||Study of the therapeutic efficacy and mechanism of action of a novel HDAC inhibitor, MPT0B390, against androgen-dependent and -independent prostate cancer
||Institute of Molecular Medicine
攝護腺癌是一種在西方國家的成年男性常見的癌症。而常見的治療方式為手術切除合併抗雄性素的治療為主，又稱荷爾蒙療法。但是根據治療後病患追蹤統計，有八成至九成的病患可能在兩年內復發成為對賀爾蒙療法有抗性的攝護腺癌，而目前對於這類型的癌症尚未發展出有效的治療方法。組蛋白去乙醯酶為一種對組蛋白進行去乙醯化修飾的酵素，可以進而去調控基因的表現。先前的研究中指出，此類酵素在許多癌症中，包括攝護腺癌等，都有大量表現的情形。因此，此類酵素的抑制劑被認為是具有潛力的抗癌藥物，全世界許多的藥廠及實驗室也致力於相關抑制劑之研發。MPT0B390是本實驗室所開發對組蛋白去乙醯酶有抑制作用的化合物，對於很多癌細胞株都具有很好的毒殺效果。在本研究中，我們選擇攝護腺癌為研究模式，探討這個化合物在治療攝護腺癌的療效以及作用的機制。我們利用三種不同類型的攝護腺癌細胞，分別為一株對雄性激素依賴性細胞—LNCap 104-S，2株為對對雄性激素非依賴性細胞LNCap 104-R1和PC3，探討MPT0B390的細胞毒性以及相關作用機制。因為MPT0B390其化學結構類似於目前臨床上使用之組蛋白去乙醯酶抑制劑-SAHA，因此本研究以SAHA做為正對照組。酵素活性抑制性分析顯示，相較於SAHA，MPT0B390傾向於抑制第一類的組蛋白去乙醯酵素，如HDAC1及HDAC2。細胞毒性分析結果顯示，MPT0B390的毒殺效果明顯比其他2種常見的組蛋白去乙醯酶抑制劑 (SAHA與MS275) 要好。我們進一步分析MPT0B390造成細胞死亡的機制，發現在MPT0B390作用下會影響攝護腺癌細胞之細胞週期的分佈，並產生sub-G1的堆積，推測可能有細胞凋亡的現象發生。
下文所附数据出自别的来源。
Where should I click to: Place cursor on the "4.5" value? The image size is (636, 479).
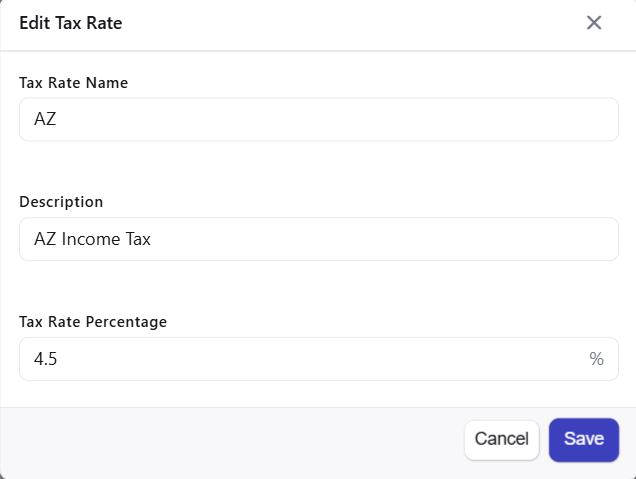tap(46, 360)
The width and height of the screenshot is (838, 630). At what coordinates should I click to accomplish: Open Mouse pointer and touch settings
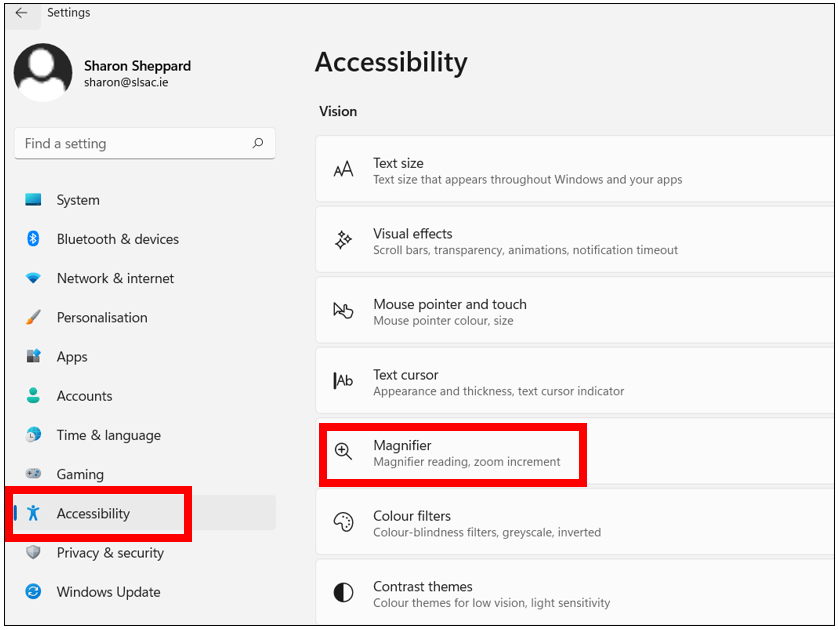point(575,310)
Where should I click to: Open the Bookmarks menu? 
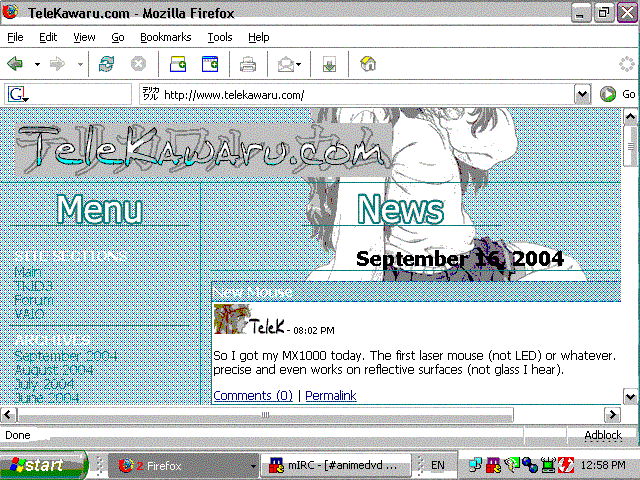(164, 37)
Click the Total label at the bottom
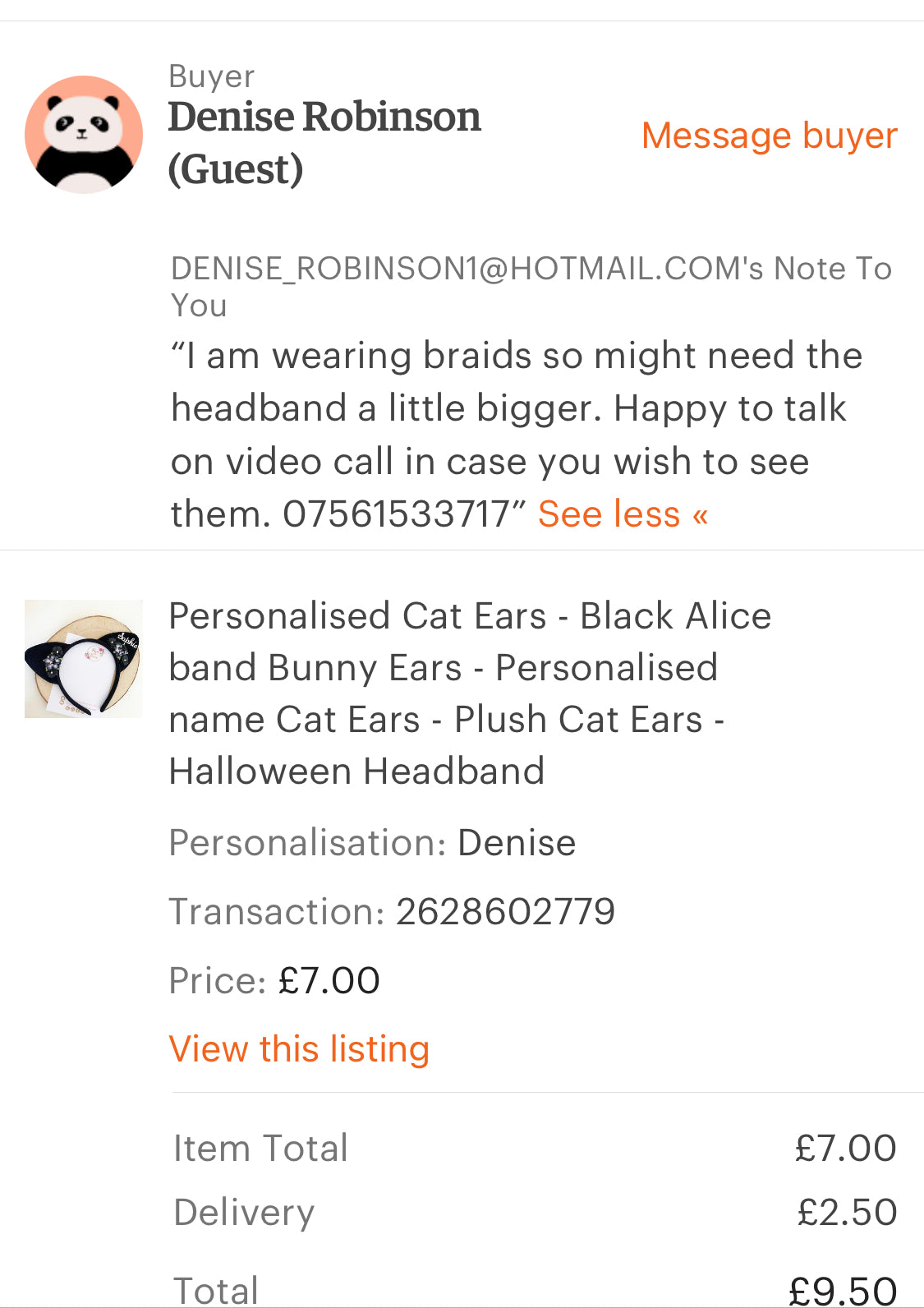The height and width of the screenshot is (1308, 924). pos(216,1290)
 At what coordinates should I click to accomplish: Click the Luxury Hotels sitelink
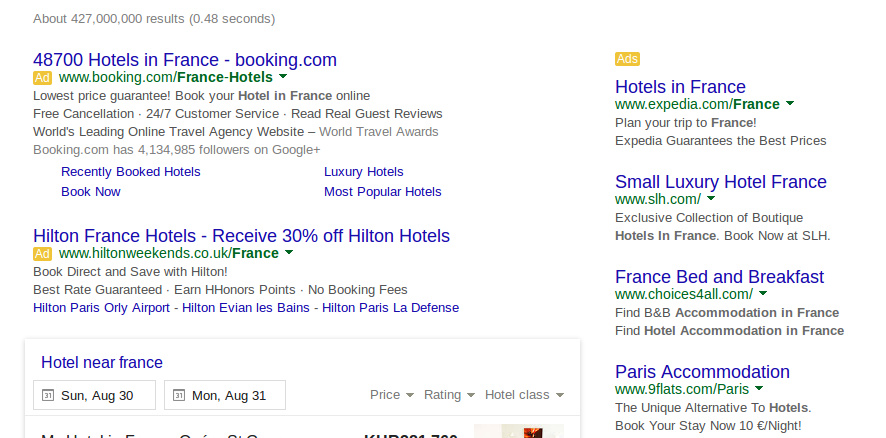tap(364, 172)
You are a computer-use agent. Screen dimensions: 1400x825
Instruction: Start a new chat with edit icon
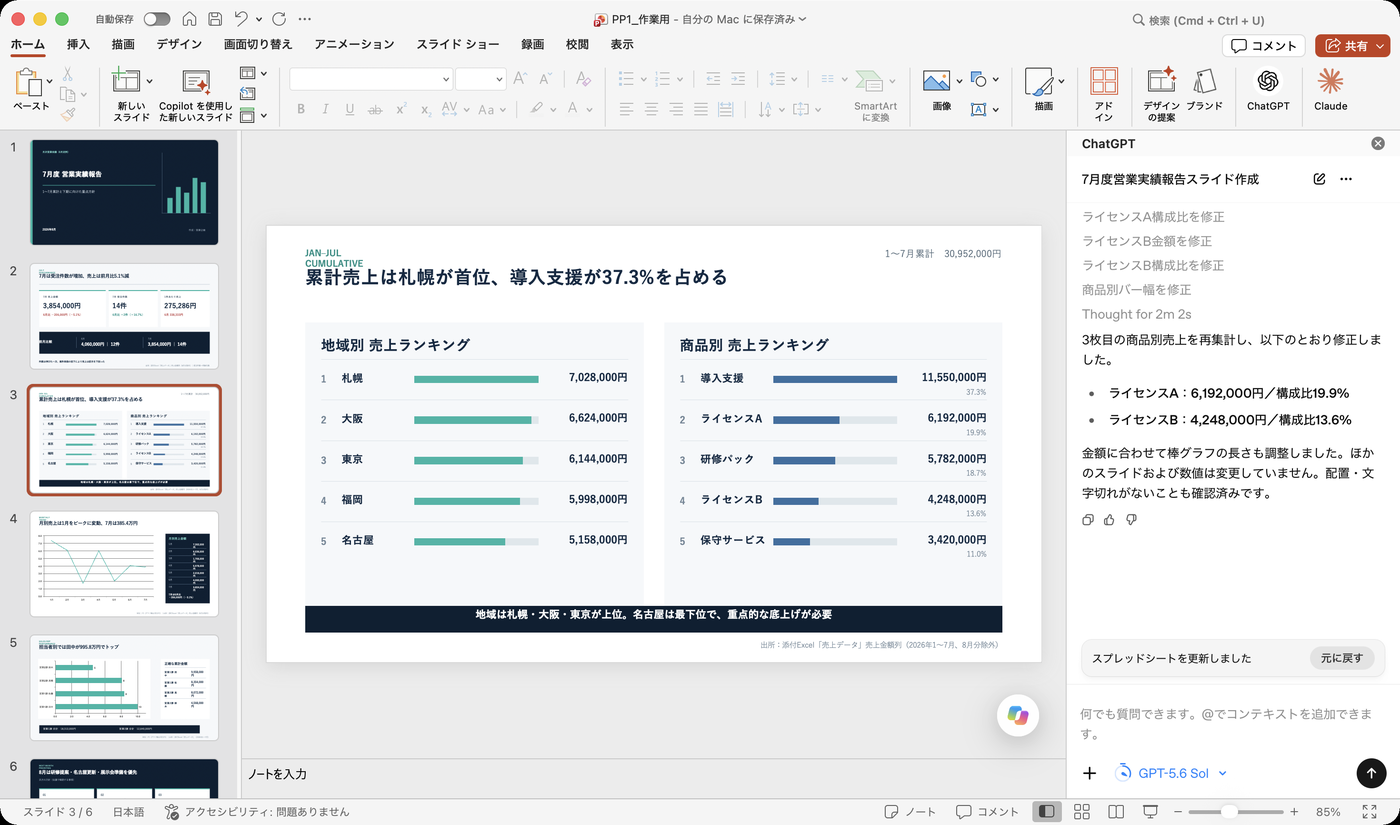[x=1319, y=179]
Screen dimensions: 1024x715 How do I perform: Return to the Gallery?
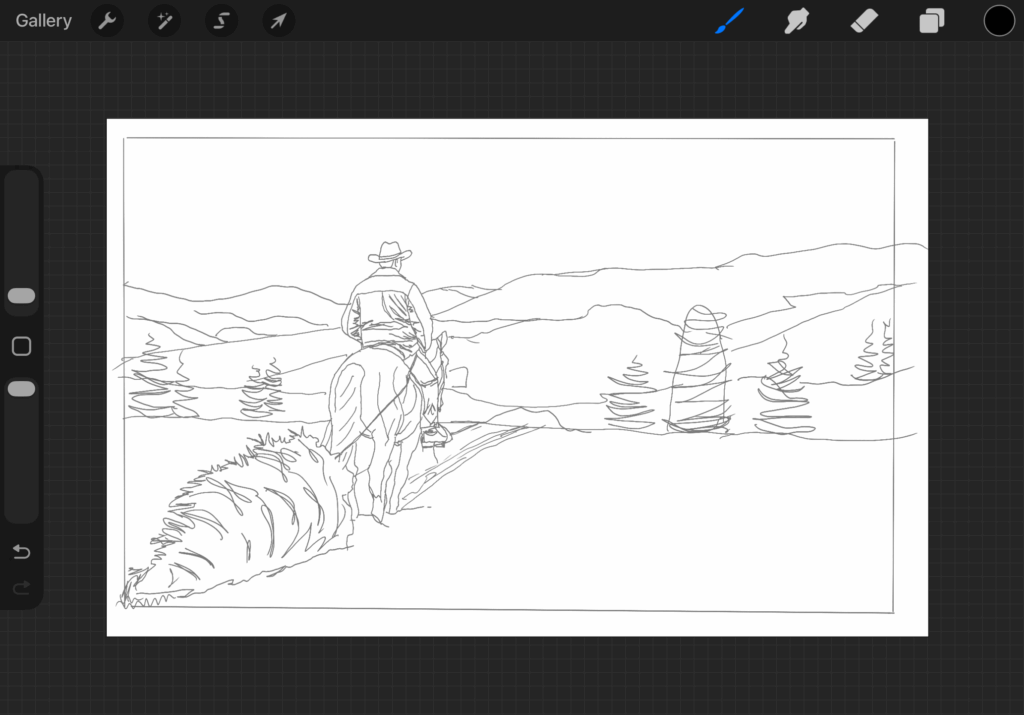[44, 21]
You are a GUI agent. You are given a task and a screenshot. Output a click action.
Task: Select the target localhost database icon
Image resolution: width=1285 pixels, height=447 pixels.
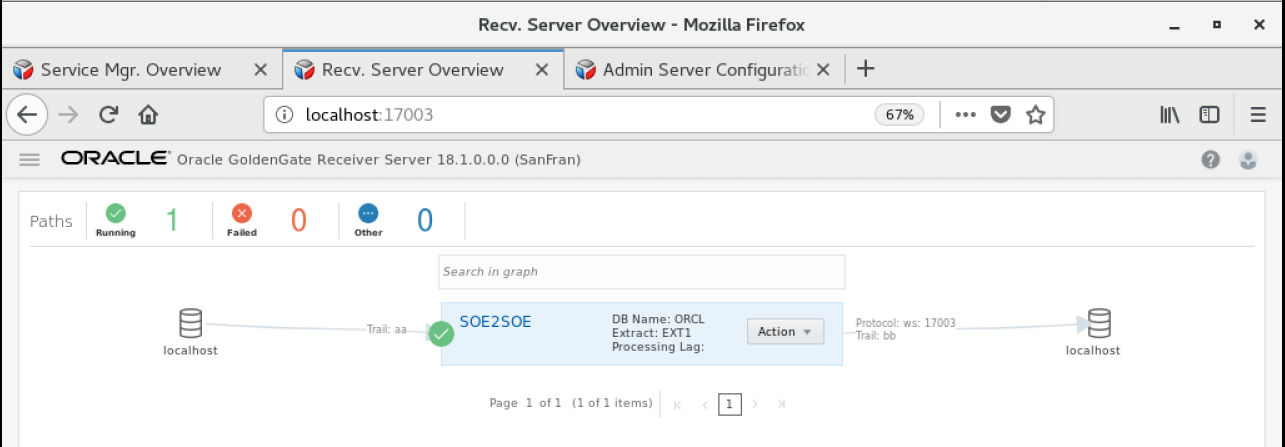click(x=1099, y=323)
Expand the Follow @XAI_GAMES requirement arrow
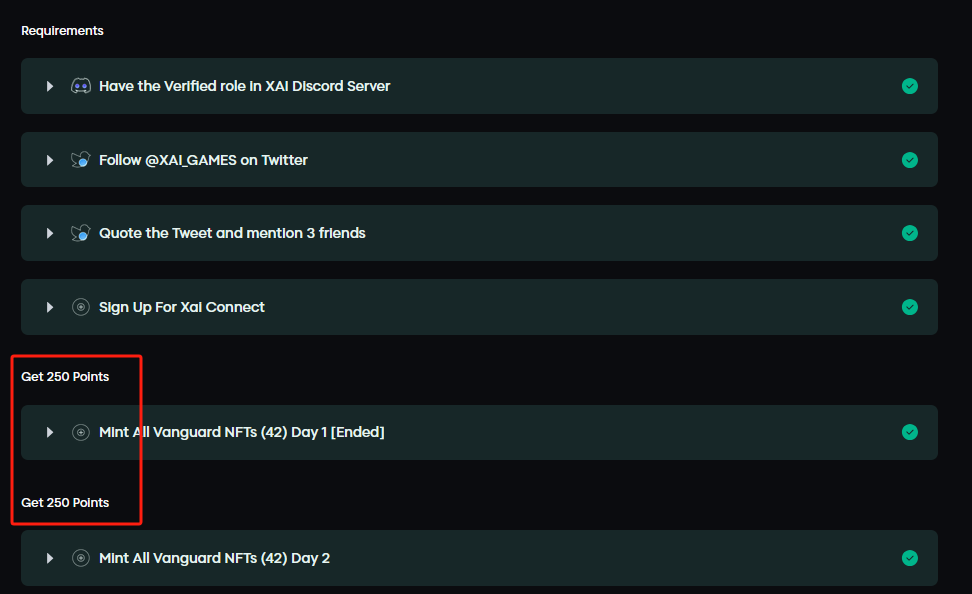The height and width of the screenshot is (594, 972). (50, 160)
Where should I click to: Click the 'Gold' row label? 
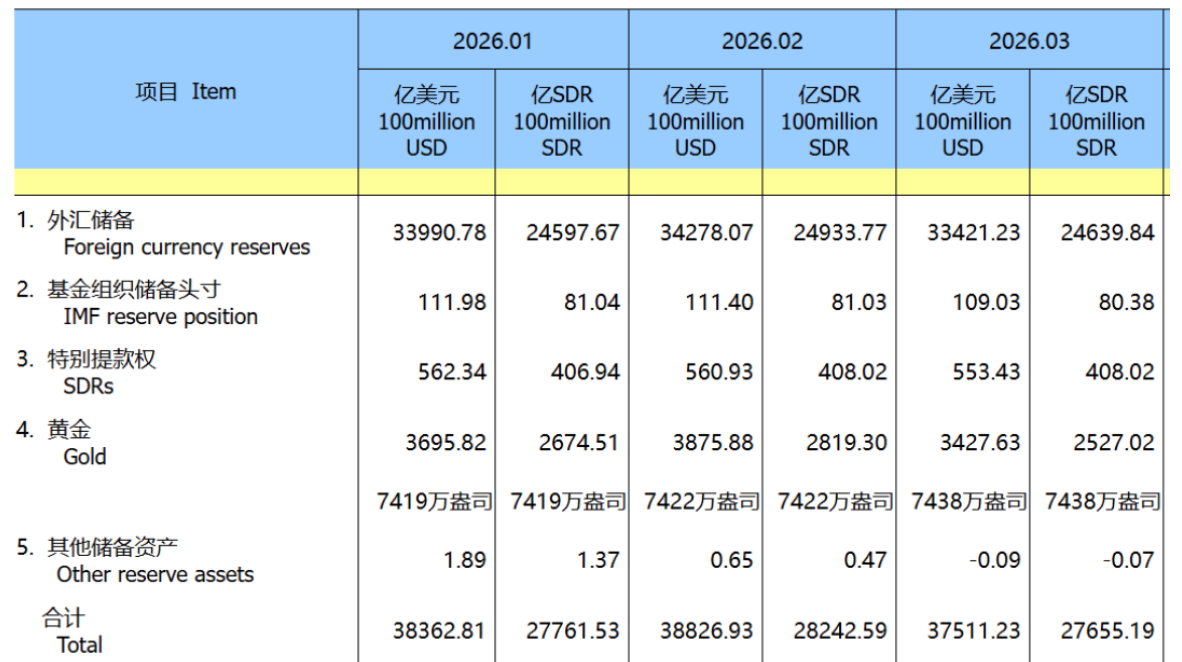84,457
進一步使用西方墨點法確認細胞凋亡的相關調控因子，如凋亡蛋白酶(caspase)-3、-8、和-9 有被活化的現象，而多聚ADP 核糖聚合酶 (PARP) 有85 kDa片斷的產生，顯示MPT0B390誘發細胞的凋亡。已知雄性素接受器(androgen receptor)在荷爾蒙治療後復發的攝護腺癌癌化進展中扮演重要的腳色，並且也被證實為HDAC1的非組蛋白受質，因此，我們假設MPT0B390可能會藉由去抑制雄性素接受器的表現，進而影響攝護腺癌細胞的生長。利用西方墨點法分析，雄性素接受器蛋白質表現確實受到MPT0B390的影響而表現量降低。另外，使用反轉錄聚合酶連鎖反應分析雄性素接受器訊息核糖核甘酸(mRNA)，也發現隨著化合物濃度的增加而表現量下降。MPT0B390降低雄性素接受器訊息傳遞路徑的下游蛋白—攝護腺特異性抗原的表現，結果顯示化合物確實透過抑制了雄性素接受器的表現而達到抑制傳導路徑活性。最後，我們使用PC3細胞異體移植所形成的腫瘤作為臨床前活體動物抗癌活性之評估。利用口服餵食的方式將50 mg/kg5 SAHA及MPT0B390給予裸鼠(給藥時程：連續餵食5天，停藥2天，再連續餵食5天)，結果顯示，MPT0B390處理的組別所形成的腫瘤比起SAHA有明顯縮小的現象。綜合上述的結果，MPT0B390 不論是在活體外或是活體內的實驗中，皆顯示對於治療不同種類的攝護腺癌都有很好的療效，顯示其為未來值得發展的抗癌藥物。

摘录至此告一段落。